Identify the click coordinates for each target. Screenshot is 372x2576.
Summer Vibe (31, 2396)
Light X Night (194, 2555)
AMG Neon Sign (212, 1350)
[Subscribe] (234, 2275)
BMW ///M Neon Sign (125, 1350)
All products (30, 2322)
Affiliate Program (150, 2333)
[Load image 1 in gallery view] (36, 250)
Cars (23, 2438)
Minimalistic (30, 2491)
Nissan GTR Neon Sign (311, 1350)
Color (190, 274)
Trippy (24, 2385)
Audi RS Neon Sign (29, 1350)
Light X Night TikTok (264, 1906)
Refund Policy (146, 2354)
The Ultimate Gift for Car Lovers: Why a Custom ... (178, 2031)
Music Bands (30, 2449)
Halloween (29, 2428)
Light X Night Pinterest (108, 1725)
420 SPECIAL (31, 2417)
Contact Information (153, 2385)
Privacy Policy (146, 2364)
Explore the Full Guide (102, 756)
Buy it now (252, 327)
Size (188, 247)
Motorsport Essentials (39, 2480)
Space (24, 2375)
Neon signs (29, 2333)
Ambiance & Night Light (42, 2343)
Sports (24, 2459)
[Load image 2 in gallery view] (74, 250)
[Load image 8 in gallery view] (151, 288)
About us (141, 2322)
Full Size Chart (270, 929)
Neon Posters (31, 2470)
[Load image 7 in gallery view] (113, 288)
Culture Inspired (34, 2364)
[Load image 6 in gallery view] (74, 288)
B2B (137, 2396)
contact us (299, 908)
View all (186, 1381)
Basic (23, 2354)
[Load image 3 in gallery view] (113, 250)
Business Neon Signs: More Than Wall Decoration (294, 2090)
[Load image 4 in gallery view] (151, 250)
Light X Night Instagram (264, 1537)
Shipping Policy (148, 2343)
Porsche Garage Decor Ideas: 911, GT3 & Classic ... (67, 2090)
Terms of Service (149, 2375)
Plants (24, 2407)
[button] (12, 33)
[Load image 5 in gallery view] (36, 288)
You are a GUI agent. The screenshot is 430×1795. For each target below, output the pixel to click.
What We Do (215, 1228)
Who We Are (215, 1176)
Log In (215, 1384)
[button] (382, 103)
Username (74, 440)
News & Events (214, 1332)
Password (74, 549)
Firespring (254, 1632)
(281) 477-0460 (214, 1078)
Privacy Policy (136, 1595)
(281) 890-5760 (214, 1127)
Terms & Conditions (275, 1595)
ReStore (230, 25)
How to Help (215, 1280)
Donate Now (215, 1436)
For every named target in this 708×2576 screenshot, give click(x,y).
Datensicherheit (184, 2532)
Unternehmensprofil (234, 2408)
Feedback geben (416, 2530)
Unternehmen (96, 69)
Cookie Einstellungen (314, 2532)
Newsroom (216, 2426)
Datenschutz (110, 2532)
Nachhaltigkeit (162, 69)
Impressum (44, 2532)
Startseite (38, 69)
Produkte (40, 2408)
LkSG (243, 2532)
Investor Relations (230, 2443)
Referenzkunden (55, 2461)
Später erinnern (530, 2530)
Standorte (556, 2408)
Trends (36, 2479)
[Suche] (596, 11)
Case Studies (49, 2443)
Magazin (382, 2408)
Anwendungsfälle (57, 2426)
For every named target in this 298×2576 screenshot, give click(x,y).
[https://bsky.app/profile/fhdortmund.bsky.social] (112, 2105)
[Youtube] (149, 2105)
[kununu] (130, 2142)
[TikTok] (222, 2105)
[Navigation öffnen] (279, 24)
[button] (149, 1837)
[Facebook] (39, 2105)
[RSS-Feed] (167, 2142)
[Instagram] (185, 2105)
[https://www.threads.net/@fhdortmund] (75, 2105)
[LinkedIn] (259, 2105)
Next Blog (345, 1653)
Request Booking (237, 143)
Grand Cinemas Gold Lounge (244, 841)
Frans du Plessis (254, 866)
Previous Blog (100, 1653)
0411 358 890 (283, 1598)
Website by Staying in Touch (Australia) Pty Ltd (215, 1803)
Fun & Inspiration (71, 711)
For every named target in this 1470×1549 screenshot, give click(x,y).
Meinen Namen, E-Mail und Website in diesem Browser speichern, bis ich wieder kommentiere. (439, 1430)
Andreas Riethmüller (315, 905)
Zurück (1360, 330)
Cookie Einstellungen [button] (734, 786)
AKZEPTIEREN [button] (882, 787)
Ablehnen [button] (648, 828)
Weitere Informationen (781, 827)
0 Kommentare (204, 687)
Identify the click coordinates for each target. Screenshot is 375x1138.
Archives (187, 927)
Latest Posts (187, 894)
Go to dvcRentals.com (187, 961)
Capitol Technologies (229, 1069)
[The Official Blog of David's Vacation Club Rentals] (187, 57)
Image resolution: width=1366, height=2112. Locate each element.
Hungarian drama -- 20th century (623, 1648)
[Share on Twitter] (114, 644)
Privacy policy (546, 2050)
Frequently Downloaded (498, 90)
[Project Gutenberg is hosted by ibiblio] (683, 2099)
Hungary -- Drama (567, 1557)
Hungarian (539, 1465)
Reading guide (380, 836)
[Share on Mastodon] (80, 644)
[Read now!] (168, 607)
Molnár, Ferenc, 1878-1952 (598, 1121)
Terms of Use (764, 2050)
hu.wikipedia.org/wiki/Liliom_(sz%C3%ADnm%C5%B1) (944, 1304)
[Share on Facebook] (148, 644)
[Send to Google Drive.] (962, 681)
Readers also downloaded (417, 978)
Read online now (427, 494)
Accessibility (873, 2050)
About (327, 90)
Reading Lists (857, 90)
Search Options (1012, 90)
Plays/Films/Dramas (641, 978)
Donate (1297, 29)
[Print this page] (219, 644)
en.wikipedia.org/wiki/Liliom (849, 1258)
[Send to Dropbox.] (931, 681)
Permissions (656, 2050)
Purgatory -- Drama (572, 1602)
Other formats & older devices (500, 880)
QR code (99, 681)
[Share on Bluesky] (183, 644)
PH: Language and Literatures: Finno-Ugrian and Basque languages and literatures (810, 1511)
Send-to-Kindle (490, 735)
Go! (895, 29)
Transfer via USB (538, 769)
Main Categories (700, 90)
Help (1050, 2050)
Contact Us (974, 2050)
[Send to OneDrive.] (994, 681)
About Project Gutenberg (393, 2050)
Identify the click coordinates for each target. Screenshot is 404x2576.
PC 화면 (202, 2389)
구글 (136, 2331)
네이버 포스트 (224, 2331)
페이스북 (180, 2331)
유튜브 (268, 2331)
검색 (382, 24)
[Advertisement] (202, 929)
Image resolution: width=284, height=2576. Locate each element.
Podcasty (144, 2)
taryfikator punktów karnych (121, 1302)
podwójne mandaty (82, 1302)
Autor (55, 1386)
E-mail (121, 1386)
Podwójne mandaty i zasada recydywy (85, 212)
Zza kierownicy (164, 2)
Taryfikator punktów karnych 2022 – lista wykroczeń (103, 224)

§ §

_Required work_
What are the lines above that hold the string "About"? Copy them.

_Output_
About us (141, 2322)
About (327, 90)
About Project Gutenberg (393, 2050)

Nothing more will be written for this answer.